TRY IT:
The lines to copy are those in the records below that hold the word "will".

=== Begin Enclosure ===

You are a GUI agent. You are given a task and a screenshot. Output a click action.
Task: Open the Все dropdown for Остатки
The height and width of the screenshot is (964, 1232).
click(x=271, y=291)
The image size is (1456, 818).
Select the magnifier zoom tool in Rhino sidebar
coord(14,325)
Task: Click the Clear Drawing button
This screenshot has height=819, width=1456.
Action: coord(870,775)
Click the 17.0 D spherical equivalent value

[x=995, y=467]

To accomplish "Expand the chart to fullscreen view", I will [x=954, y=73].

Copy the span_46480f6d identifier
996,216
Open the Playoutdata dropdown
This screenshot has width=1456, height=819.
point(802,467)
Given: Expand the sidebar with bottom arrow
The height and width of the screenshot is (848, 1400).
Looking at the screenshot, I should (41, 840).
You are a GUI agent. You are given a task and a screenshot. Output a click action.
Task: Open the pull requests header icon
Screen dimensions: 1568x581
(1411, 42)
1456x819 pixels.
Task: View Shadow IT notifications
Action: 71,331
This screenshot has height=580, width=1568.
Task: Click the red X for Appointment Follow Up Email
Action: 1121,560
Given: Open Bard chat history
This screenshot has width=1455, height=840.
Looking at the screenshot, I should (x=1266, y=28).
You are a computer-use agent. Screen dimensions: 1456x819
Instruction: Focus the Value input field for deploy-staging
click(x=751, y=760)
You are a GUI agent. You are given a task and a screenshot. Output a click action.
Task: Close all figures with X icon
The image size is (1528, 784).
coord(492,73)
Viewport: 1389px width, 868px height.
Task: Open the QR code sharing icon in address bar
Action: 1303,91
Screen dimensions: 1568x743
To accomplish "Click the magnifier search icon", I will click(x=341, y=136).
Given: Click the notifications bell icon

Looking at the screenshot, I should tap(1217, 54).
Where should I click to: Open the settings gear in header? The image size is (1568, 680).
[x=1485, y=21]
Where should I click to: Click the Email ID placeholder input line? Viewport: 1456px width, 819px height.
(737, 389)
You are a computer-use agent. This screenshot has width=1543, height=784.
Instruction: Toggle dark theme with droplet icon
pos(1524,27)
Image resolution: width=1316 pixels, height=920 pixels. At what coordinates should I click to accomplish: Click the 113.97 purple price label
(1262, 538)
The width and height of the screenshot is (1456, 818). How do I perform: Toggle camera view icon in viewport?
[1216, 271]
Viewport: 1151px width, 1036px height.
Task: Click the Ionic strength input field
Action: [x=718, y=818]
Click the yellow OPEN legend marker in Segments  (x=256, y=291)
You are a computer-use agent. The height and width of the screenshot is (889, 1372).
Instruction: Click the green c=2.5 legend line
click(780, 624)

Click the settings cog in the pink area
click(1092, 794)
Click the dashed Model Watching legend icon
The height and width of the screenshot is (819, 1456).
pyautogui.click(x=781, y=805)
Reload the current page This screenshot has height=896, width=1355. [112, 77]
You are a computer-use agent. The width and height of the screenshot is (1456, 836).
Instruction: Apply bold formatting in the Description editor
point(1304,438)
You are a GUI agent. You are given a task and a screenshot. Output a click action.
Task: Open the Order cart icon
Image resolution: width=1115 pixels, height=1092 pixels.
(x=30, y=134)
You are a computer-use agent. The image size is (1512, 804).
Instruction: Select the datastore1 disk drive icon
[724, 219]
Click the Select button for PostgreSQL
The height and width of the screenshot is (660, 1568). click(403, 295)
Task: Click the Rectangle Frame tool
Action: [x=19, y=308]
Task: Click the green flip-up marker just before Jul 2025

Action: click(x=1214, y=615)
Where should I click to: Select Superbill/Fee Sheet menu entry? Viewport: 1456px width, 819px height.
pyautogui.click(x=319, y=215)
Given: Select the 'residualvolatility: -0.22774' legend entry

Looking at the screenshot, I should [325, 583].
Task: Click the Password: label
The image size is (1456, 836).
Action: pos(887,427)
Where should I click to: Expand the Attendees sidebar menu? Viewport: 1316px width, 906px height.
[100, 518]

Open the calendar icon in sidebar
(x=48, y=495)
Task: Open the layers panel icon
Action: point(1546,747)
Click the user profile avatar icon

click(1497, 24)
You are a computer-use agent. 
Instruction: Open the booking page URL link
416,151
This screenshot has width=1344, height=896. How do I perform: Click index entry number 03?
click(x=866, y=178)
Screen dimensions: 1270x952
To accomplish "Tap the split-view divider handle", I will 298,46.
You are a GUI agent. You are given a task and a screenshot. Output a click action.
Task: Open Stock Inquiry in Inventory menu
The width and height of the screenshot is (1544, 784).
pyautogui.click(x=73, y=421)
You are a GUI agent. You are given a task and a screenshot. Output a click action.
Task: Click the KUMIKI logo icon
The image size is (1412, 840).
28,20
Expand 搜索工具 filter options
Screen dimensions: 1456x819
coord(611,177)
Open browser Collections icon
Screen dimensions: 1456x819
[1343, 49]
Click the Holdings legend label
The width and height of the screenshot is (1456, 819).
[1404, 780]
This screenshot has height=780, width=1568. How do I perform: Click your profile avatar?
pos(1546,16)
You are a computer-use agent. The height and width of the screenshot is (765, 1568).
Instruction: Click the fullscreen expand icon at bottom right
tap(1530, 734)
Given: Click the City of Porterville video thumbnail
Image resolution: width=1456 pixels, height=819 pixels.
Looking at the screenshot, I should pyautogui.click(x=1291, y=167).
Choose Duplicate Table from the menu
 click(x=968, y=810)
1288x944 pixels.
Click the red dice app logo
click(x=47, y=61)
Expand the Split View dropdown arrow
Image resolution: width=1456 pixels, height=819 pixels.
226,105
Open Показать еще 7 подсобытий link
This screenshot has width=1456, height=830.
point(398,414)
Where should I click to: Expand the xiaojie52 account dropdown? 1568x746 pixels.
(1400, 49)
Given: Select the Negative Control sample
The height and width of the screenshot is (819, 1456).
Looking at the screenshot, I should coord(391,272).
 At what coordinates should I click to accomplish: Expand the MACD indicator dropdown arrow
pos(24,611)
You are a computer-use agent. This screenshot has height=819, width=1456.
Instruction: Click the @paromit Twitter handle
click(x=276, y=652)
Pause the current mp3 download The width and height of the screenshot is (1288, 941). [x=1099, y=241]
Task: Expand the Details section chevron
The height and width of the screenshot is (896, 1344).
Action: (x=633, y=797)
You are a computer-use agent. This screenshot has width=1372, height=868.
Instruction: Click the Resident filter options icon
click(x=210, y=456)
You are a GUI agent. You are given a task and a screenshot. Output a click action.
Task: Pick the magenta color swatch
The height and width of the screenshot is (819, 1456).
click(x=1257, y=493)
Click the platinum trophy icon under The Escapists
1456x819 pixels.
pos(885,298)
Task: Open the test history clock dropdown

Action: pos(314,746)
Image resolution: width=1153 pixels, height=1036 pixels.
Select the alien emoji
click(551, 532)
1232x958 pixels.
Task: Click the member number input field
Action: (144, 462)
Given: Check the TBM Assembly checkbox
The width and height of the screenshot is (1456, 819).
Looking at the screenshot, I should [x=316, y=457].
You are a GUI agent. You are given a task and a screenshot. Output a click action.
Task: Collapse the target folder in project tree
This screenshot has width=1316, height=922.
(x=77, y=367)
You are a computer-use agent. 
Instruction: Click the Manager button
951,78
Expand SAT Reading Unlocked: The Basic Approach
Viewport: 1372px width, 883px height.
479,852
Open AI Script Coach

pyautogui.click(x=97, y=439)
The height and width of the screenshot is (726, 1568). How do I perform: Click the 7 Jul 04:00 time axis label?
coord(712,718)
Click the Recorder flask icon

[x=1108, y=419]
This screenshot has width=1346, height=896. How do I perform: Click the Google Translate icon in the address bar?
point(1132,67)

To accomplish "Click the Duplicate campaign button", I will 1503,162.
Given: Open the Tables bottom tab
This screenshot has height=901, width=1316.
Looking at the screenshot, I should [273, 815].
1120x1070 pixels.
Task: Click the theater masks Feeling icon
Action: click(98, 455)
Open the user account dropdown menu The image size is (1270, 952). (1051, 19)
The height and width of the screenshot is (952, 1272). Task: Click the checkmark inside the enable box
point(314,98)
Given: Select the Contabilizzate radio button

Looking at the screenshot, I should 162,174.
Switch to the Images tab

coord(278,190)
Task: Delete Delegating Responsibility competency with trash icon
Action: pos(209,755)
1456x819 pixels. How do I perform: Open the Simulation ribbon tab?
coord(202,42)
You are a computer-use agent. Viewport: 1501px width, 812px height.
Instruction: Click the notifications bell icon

=== End Enclosure ===

ANSWER BOX:
To accomplish "Expand the chart to fullscreen view", I will [x=954, y=73].
To accomplish "Click the magnifier search icon", I will click(x=341, y=136).
To accomplish "Tap the split-view divider handle", I will 298,46.
To accomplish "Click the Duplicate campaign button", I will 1503,162.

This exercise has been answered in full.